Virtually all members of the World Trade Organization have adopted the eight core International Labor Organization conventions that prohibit exploitive child labor, forced labor, repression of unions, and discrimination in employment.

The most a free trade agreement or new WTO rules could do is permit the United States to exclude imports made by workers denied these rights. However, the scope of trade potentially affected would not be large, because the ILO applies these standards flexibly, according to each country's level of economic development.

It is not acceptable for 14 year olds to work full time in the United States but it is in Pakistan, and more rigorously enforcing ILO standards won't raise the minimum wage in developing countries. Hence, incorporating labor standards in trade agreements won't save U.S. workers from competing with cheap labor from China or anyplace else, or restore lost union membership.

U.S. businesses fear international standards, applied through trade agreements, could negate U.S. laws regulating their workplaces. However, compared to the ILO core standards, U.S. Department of Labor regulations are strenuous, and American employers abiding by those regulations have more to fear from an invasion of Martians than an ILO inspector.

The important foreign trade practices shutting U.S. factories and costing union jobs are already addressed by World Trade Organization rules, but the U.S. government does not effectively assert American rights to combat their harmful consequences.
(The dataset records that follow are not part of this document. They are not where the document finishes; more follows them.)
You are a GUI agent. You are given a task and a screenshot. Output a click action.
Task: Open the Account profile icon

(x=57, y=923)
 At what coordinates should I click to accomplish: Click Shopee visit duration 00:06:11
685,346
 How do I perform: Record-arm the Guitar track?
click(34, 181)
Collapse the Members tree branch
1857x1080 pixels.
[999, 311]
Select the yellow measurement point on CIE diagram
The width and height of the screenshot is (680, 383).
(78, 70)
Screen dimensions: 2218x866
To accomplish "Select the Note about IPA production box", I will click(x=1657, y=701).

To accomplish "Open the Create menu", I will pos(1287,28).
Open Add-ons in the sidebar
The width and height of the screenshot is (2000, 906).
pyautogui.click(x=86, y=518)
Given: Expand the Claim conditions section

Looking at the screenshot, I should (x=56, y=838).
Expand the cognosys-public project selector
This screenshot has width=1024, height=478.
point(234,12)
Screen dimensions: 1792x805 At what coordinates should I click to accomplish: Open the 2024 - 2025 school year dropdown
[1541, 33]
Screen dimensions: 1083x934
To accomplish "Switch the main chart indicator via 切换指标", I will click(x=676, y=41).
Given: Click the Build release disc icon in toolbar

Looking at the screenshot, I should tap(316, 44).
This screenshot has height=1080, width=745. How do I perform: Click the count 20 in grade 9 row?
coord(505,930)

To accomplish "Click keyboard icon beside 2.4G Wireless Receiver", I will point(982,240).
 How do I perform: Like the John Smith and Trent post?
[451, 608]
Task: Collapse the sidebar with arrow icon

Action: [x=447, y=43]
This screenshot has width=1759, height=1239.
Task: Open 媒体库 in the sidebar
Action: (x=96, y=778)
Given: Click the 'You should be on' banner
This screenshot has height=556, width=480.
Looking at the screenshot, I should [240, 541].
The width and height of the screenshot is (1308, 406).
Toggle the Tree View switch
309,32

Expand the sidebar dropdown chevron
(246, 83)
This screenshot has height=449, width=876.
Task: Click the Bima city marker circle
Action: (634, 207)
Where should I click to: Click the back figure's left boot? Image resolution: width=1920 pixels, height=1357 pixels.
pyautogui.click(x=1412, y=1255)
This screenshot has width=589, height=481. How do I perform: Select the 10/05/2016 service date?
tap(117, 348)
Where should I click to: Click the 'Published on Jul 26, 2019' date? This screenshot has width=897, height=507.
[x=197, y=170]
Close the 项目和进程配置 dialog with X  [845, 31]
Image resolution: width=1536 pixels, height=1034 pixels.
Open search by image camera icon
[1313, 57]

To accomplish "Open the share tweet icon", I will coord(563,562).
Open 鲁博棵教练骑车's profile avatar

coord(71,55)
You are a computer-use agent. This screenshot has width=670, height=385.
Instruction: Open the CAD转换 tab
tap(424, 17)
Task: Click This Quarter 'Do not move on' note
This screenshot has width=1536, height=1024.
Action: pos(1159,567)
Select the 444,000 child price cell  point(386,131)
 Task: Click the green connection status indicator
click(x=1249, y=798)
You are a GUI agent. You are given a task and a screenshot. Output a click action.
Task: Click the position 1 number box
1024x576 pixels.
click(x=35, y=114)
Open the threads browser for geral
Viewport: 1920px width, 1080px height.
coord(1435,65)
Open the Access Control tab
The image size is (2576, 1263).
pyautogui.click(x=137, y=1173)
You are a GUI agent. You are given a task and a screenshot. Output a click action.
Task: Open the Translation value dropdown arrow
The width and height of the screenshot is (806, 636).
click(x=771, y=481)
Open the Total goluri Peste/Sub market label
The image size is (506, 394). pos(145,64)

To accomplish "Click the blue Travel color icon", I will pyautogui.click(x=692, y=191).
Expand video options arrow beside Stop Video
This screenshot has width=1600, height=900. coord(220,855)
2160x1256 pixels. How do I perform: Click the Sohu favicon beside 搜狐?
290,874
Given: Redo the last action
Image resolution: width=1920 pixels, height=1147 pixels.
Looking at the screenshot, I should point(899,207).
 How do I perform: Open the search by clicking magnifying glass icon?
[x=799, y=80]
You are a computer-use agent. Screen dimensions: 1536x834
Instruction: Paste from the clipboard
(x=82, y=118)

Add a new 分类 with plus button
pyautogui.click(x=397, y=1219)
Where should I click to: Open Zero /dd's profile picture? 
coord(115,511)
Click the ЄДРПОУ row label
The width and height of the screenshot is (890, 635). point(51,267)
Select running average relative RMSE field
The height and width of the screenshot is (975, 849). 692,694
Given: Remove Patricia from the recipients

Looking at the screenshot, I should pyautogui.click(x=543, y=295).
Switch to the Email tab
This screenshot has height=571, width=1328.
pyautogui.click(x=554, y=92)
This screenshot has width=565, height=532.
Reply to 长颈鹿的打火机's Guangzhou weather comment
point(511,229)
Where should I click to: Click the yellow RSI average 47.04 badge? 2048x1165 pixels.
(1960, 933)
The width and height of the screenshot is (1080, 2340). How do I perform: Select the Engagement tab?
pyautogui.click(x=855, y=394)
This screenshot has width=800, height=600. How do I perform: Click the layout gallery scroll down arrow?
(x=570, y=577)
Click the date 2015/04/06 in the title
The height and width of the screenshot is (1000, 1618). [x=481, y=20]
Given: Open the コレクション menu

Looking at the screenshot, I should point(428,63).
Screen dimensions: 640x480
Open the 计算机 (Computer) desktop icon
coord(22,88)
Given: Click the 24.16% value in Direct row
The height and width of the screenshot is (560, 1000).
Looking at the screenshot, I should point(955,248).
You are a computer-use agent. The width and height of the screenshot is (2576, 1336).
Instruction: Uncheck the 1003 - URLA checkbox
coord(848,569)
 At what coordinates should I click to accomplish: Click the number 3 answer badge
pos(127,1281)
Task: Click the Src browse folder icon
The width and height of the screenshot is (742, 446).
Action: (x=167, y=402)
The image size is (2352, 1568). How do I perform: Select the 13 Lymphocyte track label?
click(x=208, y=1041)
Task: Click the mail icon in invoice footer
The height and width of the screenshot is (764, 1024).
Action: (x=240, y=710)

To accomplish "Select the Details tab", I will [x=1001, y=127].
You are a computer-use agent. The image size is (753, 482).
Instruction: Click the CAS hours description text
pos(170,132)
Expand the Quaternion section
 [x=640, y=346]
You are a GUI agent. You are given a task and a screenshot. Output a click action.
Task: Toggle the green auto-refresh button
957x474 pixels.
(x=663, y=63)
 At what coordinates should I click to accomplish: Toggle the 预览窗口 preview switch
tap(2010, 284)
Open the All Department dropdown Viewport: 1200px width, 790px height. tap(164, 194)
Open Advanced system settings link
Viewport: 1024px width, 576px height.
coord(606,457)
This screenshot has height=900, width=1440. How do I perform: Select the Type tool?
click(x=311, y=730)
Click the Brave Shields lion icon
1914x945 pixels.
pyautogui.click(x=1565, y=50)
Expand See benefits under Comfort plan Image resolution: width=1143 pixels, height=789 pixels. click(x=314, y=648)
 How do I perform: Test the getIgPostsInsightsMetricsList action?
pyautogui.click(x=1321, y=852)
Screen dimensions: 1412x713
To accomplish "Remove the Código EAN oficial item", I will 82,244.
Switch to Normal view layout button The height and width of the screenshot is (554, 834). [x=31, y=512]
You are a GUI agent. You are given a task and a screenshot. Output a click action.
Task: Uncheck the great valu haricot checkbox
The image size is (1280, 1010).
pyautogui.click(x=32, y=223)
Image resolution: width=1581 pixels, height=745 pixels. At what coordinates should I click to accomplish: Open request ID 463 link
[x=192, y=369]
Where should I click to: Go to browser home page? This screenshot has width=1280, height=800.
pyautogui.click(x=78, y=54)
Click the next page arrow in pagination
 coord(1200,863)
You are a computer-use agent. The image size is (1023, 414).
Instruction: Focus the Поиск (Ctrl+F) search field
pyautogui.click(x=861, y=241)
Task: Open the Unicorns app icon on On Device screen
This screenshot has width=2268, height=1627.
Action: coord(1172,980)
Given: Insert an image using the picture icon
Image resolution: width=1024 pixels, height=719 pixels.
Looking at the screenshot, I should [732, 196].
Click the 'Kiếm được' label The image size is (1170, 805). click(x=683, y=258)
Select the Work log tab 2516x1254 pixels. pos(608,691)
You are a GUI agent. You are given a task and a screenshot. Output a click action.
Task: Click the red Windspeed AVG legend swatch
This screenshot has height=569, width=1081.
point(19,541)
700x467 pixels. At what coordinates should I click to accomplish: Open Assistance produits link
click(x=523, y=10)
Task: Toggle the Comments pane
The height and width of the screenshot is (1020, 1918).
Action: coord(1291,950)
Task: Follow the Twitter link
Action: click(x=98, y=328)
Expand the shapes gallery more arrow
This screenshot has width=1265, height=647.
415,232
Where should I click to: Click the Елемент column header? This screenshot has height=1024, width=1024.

At the top of the list are artificially undervalued currencies that make products in China, India and other Asian countries falsely inexpensive when sold in U.S. markets. In 2006, China and India dumped more than $280 billion worth of yuan and rupee into international currency markets to keep down the values of those currencies. That created subsidies on exports to the United States averaging about 24 percent.

Throughout Asia, exports to the United States benefit from various export tax rebates, low interest loans, industrial development grants, and technology extorted on the cheap by foreign governments from companies like Microsoft and General Motors.

Whatever monetary gains businesses in developing countries obtain from compromising workers rights, those could never equal the harm imposed on U.S. workers and businesses by currency manipulation, other subsidies and technology extortion.

U.S. countervailing duty (CVD) laws permit businesses to petition the Commerce Department for import duties that precisely offset the benefits bestowed by foreign government subsidies. However, since 1983, the United States has not applied countervailing duties on subsidies paid by governments in non-market economies, including China. In a recent case on coated paper from China, the Commerce Department indicated it will likely abandon that policy but the outcome is less than certain.

Moreover, although Federal Reserve Chairman Ben Bernanke has labeled Chinese currency manipulation an export subsidy, the Bush Administration has refused to apply the countervailing duty laws to these largest of all subsidies regardless of what country applies them.

For Congressman Rangel, the deal on labor standards is a first small step toward closing divisions within his own party on trade and forging a more bipartisan approach to trade policy. Watching him work gives me new respect for his skills and dedication, but let's hope his colleagues address the truly salient issues.

In 2007, the Ways and Means Committee will be considering various changes to strengthen U.S. trade laws that defend against foreign subsidies, as well as other unfair trade practices such as dumping products in the United States at prices below their cost of production.

Hopefully, the Committee will find ways to patch the important loopholes, including currency manipulation, and give American workers a fair shake at competing in global markets. ESR

Peter Morici is a professor at the University of Maryland School of Business and former Chief Economist at the U.S. International Trade Commission.